··· DATA PROVIDED ···

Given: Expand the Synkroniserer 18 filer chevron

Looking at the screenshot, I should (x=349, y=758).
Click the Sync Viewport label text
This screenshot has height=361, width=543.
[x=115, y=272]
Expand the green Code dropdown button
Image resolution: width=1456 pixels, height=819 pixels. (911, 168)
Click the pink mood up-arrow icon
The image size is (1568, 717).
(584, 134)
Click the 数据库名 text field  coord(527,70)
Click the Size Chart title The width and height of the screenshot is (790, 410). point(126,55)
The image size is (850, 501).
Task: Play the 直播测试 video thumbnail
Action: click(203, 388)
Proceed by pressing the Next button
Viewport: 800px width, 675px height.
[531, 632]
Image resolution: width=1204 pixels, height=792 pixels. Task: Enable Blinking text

···

AIM OF THE TASK: Render everything from the start of the lines above down through the line containing "Click the 数据库名" as a Markdown table with the columns "Row" and "Line", numbering each row and leaving out blank lines.

RESPONSE TO THE TASK:
| Row | Line |
|---|---|
| 1 | Given: Expand the Synkroniserer 18 filer chevron |
| 2 | Looking at the screenshot, I should (x=349, y=758). |
| 3 | Click the Sync Viewport label text |
| 4 | This screenshot has height=361, width=543. |
| 5 | [x=115, y=272] |
| 6 | Expand the green Code dropdown button |
| 7 | Image resolution: width=1456 pixels, height=819 pixels. (911, 168) |
| 8 | Click the pink mood up-arrow icon |
| 9 | The image size is (1568, 717). |
| 10 | (584, 134) |
| 11 | Click the 数据库名 text field  coord(527,70) |